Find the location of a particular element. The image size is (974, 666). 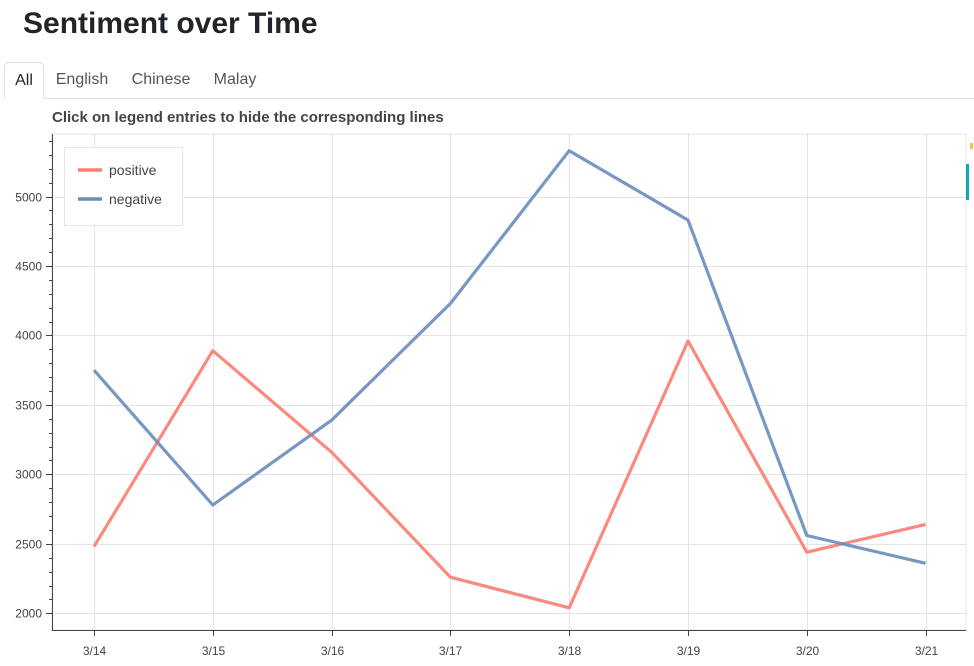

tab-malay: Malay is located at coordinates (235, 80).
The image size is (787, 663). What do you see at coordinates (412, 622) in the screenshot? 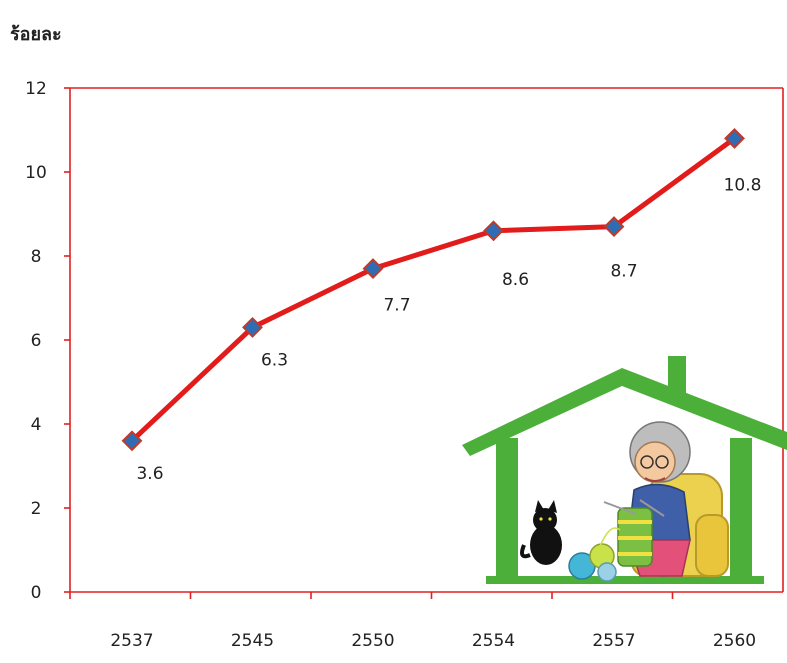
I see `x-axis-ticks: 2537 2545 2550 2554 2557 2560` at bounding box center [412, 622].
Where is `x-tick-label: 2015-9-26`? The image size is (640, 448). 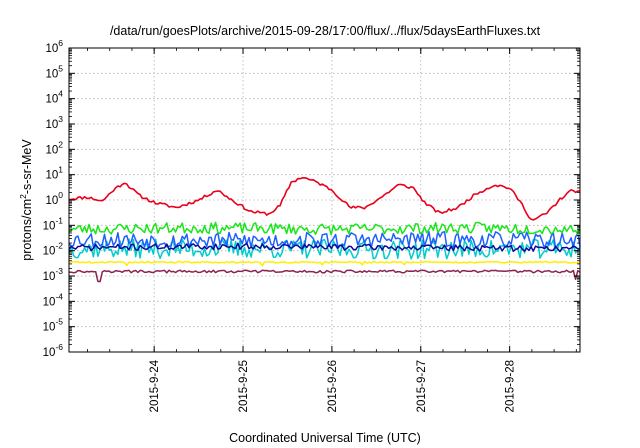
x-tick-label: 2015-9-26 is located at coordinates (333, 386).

• [ACTIVITY]
Reproduce every one of the rows above word for word, but leave the pictures out.

• [ANSWER FOR THIS EXERCISE]
Find the location of a particular element. The image size is (974, 666). 

tab-malay: Malay is located at coordinates (235, 80).
The image size is (787, 663). What do you see at coordinates (412, 622) in the screenshot? 
I see `x-axis-ticks: 2537 2545 2550 2554 2557 2560` at bounding box center [412, 622].
Where is `x-tick-label: 2015-9-26`? The image size is (640, 448). 
x-tick-label: 2015-9-26 is located at coordinates (333, 386).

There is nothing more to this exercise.